Fed Raises Interest Rates, Says Future Rate Hikes Will Reflect Lags Of Policy Effects
The Federal Reserve on Wednesday announced its widely expected decision to raise interest rates by another 75 basis points.
Citing efforts to achieve maximum employment and inflation at the rate of 2 percent over the longer run, the Fed announced its decision to raise the target range for the federal funds rate to 3.75 to 4 percent.
The Fed also said that ongoing increases in rates will be “appropriate in order to attain a stance of monetary policy that is sufficiently restrictive to return inflation to 2 percent over time.”

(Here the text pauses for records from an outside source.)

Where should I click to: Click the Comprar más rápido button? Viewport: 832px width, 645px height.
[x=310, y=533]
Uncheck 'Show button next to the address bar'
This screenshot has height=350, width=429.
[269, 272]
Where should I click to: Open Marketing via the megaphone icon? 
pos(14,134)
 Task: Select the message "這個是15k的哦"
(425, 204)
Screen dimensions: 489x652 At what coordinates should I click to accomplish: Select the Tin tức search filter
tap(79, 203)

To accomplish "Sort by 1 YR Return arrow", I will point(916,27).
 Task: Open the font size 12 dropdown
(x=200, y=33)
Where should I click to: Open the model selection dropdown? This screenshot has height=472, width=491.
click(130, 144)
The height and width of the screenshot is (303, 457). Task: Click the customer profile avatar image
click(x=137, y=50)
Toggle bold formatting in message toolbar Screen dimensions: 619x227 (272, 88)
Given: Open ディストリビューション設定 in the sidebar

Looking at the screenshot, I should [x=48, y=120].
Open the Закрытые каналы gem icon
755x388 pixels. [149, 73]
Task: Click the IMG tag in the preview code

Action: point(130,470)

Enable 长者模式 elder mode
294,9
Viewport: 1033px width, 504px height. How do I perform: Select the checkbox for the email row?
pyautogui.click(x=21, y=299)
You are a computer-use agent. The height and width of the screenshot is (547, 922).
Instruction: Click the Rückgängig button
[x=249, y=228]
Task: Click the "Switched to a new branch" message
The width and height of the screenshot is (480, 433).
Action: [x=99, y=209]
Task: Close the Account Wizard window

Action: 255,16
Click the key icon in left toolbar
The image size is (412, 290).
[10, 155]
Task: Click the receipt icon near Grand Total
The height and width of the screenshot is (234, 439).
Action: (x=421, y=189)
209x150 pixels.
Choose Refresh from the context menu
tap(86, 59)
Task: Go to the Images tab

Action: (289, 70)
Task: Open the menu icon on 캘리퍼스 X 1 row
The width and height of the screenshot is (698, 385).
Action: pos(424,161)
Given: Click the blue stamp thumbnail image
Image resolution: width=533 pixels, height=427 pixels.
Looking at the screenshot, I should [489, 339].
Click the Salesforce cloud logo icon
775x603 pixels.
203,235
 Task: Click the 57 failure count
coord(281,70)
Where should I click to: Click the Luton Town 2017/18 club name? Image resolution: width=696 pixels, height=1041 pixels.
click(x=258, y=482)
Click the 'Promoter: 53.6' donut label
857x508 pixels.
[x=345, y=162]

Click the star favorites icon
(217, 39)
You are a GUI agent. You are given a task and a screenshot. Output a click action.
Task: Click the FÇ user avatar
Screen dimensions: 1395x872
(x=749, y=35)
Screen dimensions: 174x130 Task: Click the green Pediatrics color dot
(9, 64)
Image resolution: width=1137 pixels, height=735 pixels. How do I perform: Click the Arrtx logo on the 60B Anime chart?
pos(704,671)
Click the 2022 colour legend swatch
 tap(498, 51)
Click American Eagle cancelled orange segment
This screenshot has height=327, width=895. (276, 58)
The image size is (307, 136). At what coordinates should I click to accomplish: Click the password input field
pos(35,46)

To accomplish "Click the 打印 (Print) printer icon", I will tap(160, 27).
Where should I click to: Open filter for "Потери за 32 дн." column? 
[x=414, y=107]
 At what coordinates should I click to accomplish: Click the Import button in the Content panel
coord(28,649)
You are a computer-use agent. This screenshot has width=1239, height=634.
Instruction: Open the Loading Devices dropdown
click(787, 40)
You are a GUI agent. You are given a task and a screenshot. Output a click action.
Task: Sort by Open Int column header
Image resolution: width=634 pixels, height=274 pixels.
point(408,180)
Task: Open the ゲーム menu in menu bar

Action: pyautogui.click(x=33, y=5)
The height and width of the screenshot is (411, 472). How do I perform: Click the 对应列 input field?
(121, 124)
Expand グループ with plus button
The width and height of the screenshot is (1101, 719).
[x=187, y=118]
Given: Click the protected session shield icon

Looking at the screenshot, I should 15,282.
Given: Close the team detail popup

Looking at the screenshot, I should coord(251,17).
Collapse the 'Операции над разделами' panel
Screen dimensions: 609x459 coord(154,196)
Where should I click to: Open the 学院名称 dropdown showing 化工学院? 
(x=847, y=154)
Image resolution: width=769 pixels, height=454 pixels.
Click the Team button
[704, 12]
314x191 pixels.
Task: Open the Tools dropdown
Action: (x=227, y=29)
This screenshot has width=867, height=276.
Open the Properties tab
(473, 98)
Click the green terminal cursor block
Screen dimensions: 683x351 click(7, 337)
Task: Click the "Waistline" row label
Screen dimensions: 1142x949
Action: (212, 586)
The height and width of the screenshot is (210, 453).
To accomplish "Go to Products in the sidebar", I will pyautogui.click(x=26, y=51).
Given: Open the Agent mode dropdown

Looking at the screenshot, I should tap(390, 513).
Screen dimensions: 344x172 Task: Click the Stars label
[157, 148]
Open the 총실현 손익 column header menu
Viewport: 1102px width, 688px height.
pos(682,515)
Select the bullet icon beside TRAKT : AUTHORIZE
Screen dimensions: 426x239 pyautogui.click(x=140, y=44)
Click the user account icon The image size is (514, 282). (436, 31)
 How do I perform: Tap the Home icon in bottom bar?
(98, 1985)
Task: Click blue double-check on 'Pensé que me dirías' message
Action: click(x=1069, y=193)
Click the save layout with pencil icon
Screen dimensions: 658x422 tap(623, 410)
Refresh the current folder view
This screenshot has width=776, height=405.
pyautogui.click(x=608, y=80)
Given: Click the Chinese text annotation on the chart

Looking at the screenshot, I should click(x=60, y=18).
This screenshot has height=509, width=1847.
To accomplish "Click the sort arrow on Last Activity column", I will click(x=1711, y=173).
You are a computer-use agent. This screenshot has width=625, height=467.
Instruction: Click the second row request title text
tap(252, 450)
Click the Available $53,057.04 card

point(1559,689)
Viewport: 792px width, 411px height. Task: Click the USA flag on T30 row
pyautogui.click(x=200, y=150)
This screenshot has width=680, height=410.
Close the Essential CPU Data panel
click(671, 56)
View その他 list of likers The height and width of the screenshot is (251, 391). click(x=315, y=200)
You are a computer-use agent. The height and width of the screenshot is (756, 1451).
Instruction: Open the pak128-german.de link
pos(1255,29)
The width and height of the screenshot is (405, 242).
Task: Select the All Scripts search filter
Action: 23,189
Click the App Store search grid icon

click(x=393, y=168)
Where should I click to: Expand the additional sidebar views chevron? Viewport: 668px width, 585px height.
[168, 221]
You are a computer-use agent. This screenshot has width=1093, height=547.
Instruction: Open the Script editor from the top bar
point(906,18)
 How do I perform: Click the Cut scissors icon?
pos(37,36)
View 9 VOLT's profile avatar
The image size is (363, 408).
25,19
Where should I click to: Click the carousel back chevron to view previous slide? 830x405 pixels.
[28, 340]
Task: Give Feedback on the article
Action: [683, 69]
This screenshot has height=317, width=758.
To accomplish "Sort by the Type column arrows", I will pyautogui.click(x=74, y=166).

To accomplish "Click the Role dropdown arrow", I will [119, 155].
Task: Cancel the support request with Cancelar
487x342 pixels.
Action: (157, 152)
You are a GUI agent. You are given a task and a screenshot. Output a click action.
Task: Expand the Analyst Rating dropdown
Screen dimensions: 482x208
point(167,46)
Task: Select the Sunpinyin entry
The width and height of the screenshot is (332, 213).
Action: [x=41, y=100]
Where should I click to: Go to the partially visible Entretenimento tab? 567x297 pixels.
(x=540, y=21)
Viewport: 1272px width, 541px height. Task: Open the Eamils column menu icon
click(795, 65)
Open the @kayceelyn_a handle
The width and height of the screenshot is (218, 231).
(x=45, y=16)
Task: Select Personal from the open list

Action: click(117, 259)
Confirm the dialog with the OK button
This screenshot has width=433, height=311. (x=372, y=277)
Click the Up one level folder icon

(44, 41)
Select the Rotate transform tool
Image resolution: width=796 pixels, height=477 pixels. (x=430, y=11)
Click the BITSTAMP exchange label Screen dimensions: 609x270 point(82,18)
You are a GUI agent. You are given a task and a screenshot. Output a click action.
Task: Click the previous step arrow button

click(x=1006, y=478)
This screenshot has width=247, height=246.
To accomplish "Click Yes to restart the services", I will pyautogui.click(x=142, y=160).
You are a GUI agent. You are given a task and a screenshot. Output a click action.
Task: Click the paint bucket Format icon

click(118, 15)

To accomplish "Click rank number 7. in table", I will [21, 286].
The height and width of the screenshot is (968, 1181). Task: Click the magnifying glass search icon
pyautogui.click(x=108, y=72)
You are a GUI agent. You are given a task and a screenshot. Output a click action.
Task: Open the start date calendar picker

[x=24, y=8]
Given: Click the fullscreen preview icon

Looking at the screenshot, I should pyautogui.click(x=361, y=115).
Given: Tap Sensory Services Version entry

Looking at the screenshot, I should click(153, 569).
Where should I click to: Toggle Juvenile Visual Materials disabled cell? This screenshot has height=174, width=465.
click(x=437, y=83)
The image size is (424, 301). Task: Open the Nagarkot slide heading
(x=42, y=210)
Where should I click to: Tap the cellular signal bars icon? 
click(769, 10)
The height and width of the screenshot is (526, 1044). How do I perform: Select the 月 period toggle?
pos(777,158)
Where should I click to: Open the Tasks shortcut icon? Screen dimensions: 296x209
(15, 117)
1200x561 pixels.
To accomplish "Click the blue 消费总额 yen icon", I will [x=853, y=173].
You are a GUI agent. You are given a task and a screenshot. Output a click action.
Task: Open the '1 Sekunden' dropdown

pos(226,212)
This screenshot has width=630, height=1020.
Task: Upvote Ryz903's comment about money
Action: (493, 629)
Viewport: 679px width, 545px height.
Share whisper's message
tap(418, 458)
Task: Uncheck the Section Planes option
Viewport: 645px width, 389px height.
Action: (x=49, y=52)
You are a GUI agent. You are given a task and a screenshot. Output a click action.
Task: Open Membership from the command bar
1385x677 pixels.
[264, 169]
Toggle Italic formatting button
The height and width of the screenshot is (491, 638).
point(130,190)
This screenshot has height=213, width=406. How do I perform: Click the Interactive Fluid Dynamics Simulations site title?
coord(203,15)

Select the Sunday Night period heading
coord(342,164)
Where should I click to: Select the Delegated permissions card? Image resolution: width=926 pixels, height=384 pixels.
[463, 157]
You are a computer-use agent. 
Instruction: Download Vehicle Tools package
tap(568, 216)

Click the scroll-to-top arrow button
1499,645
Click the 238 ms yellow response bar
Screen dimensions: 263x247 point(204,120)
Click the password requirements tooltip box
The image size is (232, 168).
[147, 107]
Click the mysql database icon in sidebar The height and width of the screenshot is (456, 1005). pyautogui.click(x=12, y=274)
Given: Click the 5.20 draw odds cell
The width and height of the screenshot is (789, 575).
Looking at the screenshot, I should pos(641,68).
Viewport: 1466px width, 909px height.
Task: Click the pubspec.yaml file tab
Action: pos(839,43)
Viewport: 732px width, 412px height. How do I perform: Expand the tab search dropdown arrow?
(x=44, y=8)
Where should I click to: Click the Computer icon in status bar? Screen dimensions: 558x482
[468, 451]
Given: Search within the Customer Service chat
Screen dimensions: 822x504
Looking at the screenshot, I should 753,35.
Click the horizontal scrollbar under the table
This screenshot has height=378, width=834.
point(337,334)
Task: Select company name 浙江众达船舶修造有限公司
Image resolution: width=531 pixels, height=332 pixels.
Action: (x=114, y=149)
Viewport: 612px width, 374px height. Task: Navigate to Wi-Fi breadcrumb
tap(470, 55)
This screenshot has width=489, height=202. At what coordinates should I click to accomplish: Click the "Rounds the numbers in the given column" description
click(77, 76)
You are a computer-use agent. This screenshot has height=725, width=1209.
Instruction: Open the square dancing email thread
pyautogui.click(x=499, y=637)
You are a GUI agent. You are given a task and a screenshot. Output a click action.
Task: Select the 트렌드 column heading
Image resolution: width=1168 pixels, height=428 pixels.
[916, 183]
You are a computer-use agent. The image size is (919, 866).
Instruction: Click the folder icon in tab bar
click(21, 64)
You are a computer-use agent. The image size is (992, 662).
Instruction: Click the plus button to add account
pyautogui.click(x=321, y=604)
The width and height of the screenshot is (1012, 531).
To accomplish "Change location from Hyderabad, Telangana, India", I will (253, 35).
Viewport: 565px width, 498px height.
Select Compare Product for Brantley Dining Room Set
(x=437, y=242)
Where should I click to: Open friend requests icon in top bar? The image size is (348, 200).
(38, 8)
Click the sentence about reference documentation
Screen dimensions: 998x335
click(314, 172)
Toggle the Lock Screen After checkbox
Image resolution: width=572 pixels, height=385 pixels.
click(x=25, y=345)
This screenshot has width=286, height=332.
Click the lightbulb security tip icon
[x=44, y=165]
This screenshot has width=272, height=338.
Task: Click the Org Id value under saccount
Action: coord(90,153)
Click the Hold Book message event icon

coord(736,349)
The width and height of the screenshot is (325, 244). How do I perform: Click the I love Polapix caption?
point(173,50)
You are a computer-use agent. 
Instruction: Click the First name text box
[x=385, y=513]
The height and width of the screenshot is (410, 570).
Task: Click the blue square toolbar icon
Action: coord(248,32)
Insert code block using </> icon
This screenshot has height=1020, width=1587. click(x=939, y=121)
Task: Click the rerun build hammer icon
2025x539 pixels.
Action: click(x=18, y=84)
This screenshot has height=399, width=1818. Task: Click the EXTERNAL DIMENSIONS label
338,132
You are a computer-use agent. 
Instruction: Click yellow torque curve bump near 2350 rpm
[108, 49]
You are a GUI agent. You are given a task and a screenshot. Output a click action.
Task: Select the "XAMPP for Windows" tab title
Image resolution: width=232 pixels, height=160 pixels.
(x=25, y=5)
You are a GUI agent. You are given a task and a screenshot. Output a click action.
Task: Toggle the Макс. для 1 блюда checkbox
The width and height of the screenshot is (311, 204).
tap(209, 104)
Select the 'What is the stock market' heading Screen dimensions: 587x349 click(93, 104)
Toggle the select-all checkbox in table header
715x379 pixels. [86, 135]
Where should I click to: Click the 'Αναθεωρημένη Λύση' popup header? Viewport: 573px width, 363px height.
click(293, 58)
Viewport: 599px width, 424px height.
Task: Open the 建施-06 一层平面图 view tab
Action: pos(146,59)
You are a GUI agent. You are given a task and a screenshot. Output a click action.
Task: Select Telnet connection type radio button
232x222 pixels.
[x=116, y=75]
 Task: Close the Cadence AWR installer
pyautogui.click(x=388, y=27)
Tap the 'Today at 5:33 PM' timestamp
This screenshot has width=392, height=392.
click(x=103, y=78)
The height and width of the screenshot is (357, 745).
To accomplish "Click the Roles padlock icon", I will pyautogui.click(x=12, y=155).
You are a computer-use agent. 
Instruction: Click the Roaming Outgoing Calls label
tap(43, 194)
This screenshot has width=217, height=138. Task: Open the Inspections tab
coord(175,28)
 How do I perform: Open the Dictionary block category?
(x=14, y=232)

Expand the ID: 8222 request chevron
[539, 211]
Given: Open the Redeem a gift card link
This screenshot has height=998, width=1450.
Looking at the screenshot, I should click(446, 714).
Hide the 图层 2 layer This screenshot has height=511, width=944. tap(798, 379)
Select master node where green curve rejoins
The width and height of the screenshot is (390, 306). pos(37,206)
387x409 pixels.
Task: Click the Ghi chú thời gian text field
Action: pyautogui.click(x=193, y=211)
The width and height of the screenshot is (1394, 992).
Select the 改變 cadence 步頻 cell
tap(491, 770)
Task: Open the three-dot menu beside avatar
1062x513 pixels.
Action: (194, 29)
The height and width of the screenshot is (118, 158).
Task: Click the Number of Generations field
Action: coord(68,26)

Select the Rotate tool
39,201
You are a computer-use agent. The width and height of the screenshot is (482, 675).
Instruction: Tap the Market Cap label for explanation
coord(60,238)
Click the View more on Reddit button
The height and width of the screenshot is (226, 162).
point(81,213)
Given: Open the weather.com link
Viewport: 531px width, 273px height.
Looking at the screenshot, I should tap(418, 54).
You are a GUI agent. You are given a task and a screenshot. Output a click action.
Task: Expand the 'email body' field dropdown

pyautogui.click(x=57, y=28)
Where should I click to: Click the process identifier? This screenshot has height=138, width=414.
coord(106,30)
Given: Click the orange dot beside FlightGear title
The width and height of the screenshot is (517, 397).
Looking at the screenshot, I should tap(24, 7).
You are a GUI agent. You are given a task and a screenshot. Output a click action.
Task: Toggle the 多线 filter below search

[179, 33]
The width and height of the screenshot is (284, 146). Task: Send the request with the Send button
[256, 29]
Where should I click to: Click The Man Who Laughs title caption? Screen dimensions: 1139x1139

However, the central bank noted that future rate hikes will “take into account the cumulative tightening of monetary policy, the lags with which monetary policy affects economic activity and inflation, and economic and financial developments.”
The change in the language from the Fed comes following recent reports some officials are becoming increasingly uneasy about the pace of interest rate increases and the impact on the economy.
“In assessing the appropriate stance of monetary policy, the Committee will continue to monitor the implications of incoming information for the economic outlook,” the Fed reiterated.
The central bank added, “The Committee would be prepared to adjust the stance of monetary policy as appropriate if risks emerge that could impede the attainment of the Committee’s goals.”
The Fed also said it will continue reducing its holdings of Treasury securities and agency debt and agency mortgage-backed securities, as described in the Plans for Reducing the Size of the Federal Reserve’s Balance Sheet that were issued in May.